Tuesday, March 30, 2010


Expectations are funny things aren't they? More often than not they aren't based in fact, but rather developed by individuals to suit their own agenda.

I bring this up, because having read editorials, articles, blogs and tweets over the past few days, primarily by people who did not attend the thinkers conference, I noted that many claim it did not meet expectations. The unmet expectations they cite are their own and were never articulated by the Liberal party, but apparently that is unimportant.

That said, I can say that I went to the conference without expectations. I had a general idea of the agenda from going to the site and I knew that the exercise was not meant to result in policy, but beyond that I was open to whatever came.

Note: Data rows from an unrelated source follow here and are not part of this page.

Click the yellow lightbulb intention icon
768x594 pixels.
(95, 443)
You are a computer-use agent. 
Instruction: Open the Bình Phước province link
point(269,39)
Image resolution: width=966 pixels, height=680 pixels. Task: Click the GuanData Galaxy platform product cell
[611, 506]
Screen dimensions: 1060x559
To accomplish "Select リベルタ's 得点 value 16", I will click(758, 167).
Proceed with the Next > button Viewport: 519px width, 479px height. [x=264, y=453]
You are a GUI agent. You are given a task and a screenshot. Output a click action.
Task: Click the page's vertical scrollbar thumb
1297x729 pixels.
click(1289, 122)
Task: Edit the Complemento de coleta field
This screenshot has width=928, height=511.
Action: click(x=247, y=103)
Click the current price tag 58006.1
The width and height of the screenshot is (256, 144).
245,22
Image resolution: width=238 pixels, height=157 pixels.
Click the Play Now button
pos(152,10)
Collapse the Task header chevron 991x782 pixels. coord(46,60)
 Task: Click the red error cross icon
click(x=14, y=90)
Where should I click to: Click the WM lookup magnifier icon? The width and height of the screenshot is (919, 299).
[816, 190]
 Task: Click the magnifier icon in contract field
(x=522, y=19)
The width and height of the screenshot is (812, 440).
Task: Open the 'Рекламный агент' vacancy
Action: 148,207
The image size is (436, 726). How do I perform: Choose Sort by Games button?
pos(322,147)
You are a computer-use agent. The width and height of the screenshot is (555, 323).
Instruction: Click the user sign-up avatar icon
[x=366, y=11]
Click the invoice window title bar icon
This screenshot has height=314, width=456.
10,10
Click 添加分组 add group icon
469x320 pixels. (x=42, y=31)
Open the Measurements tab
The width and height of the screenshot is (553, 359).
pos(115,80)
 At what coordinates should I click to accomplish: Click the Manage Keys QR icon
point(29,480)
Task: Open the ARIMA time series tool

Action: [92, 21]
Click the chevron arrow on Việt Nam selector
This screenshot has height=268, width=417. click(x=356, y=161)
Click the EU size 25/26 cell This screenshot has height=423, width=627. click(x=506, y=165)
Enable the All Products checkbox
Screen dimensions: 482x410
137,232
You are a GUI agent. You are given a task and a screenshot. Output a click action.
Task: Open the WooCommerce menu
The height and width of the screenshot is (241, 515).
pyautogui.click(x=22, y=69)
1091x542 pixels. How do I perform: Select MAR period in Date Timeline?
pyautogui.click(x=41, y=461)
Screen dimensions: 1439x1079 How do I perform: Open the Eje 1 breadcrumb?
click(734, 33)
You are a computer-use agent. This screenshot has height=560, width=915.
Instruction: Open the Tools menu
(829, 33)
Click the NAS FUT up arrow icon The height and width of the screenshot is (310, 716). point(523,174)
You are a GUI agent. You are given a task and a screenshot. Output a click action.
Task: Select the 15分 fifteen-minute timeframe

Overall, I found the conference fascinating. It was a chance to hear discussions and debate on a range of issues that interest me and affect the country. It's no secret that I follow such issues as a matter of course, but to have so many convened in one place was a bit of a luxury. Was every panel riveting and every speech a barn burner? No, but on the whole the conference was a thoughtful, meaningful exercise that looked at issues that I think all Canadians should be engaged in or aware of. It was not limited to L/liberals and indeed there was criticism of the party on a number of fronts.

As one example of the kind of nonsense being written today, I read Wente's column in the Globe and burst out laughing. How one person can get so much, so wrong, is a mystery to me, but she seems to excel at it. She quotes Conservative talking points and bases her ridiculous assertions on a poll commissioned by the Manning Institute. What an objective way to approach what happened at the conference, don't you think?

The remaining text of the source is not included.